• Your task:
Look through the records below for the line with "You are a computer-use agent. 1240x865". Return that line and each one after it up to and including the line with "Given: Click the key and globe logon icon", exactly.
::: Excerpted records :::
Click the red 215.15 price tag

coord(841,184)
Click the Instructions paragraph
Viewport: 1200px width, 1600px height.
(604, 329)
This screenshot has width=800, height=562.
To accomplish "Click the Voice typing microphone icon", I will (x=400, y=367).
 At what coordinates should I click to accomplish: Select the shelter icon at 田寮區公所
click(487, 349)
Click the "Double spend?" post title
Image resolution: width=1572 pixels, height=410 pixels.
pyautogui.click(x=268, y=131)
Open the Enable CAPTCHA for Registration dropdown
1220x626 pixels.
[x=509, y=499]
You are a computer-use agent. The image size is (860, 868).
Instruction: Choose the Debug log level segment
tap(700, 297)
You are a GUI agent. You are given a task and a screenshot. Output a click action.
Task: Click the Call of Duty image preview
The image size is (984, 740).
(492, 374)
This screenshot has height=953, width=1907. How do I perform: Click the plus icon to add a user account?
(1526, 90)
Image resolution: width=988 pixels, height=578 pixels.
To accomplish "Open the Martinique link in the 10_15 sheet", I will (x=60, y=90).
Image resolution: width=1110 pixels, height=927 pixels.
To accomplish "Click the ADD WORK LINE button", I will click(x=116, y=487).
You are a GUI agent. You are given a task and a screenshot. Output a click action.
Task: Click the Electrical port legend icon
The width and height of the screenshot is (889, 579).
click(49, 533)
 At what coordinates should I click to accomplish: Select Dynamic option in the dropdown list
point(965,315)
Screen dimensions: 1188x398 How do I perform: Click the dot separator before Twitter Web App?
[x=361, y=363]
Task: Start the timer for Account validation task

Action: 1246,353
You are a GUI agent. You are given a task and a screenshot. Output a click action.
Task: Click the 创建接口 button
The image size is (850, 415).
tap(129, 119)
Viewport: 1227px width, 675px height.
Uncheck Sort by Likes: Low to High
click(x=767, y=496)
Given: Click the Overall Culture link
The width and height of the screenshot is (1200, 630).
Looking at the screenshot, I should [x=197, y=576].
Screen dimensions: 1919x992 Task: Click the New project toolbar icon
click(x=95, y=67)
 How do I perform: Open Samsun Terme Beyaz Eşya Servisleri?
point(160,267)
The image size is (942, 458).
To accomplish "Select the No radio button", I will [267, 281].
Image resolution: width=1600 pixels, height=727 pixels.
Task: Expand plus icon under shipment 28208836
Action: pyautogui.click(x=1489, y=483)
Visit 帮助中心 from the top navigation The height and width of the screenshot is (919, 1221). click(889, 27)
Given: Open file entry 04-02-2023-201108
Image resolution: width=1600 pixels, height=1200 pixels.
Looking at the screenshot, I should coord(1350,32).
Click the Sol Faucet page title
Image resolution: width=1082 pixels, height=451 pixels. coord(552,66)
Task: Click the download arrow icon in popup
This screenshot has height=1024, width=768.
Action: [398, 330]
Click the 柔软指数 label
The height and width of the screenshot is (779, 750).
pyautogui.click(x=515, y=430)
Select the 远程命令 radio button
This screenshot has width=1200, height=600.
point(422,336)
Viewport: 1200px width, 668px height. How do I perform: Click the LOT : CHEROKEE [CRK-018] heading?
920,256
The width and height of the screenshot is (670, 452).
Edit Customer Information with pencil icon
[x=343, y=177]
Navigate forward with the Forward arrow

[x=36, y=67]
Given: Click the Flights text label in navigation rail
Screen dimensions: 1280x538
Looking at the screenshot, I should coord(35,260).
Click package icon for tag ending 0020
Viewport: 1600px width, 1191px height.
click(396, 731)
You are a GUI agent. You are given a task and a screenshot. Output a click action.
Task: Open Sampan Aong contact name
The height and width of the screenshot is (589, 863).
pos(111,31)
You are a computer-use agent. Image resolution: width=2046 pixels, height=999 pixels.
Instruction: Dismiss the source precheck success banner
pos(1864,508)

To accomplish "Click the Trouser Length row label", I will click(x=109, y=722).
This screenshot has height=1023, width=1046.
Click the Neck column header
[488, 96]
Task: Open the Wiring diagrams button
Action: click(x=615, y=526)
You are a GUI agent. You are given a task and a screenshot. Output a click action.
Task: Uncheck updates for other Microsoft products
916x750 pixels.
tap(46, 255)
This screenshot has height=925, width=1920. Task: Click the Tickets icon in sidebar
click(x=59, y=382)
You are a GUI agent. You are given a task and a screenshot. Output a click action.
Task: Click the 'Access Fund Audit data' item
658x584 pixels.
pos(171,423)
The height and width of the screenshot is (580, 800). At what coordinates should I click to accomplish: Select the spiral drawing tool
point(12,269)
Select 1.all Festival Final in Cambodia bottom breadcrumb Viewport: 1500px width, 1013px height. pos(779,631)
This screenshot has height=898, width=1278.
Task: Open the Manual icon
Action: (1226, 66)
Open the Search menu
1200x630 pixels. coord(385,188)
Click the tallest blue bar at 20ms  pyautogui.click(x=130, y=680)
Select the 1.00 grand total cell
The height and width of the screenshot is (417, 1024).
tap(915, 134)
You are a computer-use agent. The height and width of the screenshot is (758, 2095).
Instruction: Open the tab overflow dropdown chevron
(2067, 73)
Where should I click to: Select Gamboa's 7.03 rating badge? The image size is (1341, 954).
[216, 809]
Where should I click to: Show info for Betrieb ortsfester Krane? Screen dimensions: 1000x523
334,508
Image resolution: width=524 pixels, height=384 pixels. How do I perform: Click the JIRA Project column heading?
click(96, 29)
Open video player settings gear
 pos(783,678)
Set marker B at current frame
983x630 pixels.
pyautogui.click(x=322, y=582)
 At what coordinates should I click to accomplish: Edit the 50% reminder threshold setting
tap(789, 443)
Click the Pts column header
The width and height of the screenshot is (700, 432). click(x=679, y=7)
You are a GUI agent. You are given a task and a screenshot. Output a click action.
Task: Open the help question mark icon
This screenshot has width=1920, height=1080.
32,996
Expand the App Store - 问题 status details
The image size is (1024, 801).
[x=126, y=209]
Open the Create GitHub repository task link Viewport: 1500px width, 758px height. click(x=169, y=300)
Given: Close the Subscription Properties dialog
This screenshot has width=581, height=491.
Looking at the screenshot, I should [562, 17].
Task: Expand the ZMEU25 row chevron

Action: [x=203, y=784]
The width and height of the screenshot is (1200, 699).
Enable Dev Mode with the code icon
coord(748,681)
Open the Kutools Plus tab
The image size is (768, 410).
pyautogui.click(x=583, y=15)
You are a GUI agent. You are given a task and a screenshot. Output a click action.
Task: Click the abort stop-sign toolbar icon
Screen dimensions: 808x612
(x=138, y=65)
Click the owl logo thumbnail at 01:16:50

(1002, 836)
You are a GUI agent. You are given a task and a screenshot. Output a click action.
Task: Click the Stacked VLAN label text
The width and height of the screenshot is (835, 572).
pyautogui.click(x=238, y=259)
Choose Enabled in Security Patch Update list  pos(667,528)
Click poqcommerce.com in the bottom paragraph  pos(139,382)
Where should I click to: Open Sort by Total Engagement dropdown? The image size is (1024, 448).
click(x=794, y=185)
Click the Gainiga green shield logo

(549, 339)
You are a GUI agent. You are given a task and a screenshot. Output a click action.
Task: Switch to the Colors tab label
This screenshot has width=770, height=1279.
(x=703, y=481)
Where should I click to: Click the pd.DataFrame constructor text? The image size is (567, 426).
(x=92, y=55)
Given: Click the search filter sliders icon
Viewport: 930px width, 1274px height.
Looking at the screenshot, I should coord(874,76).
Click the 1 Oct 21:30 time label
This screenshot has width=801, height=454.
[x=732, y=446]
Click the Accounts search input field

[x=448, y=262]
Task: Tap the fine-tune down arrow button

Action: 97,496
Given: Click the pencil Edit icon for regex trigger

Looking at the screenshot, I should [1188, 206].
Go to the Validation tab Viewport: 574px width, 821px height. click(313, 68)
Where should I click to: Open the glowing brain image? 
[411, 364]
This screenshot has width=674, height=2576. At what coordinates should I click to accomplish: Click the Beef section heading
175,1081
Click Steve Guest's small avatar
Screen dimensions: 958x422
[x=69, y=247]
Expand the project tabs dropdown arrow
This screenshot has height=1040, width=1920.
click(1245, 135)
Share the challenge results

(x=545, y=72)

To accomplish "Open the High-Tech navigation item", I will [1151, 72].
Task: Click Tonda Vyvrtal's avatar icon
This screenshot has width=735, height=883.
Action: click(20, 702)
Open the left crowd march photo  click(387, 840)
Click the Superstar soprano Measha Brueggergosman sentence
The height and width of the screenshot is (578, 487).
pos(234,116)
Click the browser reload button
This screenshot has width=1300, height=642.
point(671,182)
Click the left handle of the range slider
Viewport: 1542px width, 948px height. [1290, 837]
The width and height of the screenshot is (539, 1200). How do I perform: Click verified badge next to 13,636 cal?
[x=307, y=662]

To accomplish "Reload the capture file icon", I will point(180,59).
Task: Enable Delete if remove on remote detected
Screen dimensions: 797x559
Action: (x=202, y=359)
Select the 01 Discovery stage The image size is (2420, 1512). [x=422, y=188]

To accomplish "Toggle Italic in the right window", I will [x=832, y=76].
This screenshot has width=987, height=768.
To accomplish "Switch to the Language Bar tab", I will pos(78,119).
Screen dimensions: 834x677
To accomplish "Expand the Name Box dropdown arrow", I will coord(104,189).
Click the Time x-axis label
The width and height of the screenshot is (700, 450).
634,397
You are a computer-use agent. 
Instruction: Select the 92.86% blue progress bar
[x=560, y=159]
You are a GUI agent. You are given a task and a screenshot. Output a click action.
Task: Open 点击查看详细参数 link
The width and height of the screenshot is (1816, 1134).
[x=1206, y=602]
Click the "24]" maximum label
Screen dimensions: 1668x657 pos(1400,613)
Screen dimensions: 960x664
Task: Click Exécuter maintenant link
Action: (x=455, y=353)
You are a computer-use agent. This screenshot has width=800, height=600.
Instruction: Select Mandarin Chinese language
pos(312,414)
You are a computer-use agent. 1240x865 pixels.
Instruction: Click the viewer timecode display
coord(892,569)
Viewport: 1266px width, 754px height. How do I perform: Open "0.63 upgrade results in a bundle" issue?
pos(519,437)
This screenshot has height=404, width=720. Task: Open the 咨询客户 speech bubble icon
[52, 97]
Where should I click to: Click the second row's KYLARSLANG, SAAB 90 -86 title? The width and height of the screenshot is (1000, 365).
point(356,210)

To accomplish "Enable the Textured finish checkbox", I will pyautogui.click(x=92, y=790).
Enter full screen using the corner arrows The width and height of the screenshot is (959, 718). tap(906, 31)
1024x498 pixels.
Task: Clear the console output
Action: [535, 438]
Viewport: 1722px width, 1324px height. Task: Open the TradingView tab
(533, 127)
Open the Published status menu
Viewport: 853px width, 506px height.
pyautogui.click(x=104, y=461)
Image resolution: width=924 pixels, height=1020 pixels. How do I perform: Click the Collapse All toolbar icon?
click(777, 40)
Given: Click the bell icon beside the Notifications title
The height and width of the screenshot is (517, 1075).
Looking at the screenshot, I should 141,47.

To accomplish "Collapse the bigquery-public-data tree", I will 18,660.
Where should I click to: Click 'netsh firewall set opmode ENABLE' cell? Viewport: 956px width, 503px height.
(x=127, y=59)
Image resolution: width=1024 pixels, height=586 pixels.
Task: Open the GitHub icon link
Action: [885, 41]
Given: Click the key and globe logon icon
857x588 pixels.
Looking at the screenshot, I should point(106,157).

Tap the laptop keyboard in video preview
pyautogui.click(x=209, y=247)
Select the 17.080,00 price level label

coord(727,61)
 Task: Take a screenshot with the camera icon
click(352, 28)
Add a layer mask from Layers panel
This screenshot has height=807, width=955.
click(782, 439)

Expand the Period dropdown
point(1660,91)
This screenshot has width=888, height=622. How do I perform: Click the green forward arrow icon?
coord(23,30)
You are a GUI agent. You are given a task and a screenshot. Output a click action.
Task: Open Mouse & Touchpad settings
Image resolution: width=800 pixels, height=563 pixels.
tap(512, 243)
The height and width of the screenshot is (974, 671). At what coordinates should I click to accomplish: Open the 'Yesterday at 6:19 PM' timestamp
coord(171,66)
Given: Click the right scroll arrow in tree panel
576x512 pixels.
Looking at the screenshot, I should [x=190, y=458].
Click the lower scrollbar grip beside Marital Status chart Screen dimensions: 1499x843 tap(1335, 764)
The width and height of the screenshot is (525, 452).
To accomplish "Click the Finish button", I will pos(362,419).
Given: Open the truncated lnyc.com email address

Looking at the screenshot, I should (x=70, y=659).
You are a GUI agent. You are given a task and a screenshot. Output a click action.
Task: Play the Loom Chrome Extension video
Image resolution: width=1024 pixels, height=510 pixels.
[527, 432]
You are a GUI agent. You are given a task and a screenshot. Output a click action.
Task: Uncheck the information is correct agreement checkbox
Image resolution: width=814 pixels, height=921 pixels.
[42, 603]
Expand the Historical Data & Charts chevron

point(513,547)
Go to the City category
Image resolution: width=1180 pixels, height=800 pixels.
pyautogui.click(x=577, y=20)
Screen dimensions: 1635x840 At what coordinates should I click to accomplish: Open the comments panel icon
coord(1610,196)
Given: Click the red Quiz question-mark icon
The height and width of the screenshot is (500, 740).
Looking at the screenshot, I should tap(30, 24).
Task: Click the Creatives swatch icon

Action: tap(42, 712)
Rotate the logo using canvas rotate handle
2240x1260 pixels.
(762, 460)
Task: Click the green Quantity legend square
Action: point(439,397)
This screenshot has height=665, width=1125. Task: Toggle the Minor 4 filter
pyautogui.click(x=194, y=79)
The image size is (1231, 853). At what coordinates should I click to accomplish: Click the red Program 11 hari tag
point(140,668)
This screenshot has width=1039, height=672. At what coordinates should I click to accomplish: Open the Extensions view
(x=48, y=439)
:::
• Written answer:
You are a computer-use agent. 1240x865 pixels.
Instruction: Click the viewer timecode display
coord(892,569)
Viewport: 1266px width, 754px height. How do I perform: Open "0.63 upgrade results in a bundle" issue?
pos(519,437)
This screenshot has height=404, width=720. Task: Open the 咨询客户 speech bubble icon
[52, 97]
Where should I click to: Click the second row's KYLARSLANG, SAAB 90 -86 title? The width and height of the screenshot is (1000, 365).
point(356,210)

To accomplish "Enable the Textured finish checkbox", I will pyautogui.click(x=92, y=790).
Enter full screen using the corner arrows The width and height of the screenshot is (959, 718). tap(906, 31)
1024x498 pixels.
Task: Clear the console output
Action: [535, 438]
Viewport: 1722px width, 1324px height. Task: Open the TradingView tab
(533, 127)
Open the Published status menu
Viewport: 853px width, 506px height.
pyautogui.click(x=104, y=461)
Image resolution: width=924 pixels, height=1020 pixels. How do I perform: Click the Collapse All toolbar icon?
click(777, 40)
Given: Click the bell icon beside the Notifications title
The height and width of the screenshot is (517, 1075).
Looking at the screenshot, I should 141,47.

To accomplish "Collapse the bigquery-public-data tree", I will 18,660.
Where should I click to: Click 'netsh firewall set opmode ENABLE' cell? Viewport: 956px width, 503px height.
(x=127, y=59)
Image resolution: width=1024 pixels, height=586 pixels.
Task: Open the GitHub icon link
Action: [885, 41]
Given: Click the key and globe logon icon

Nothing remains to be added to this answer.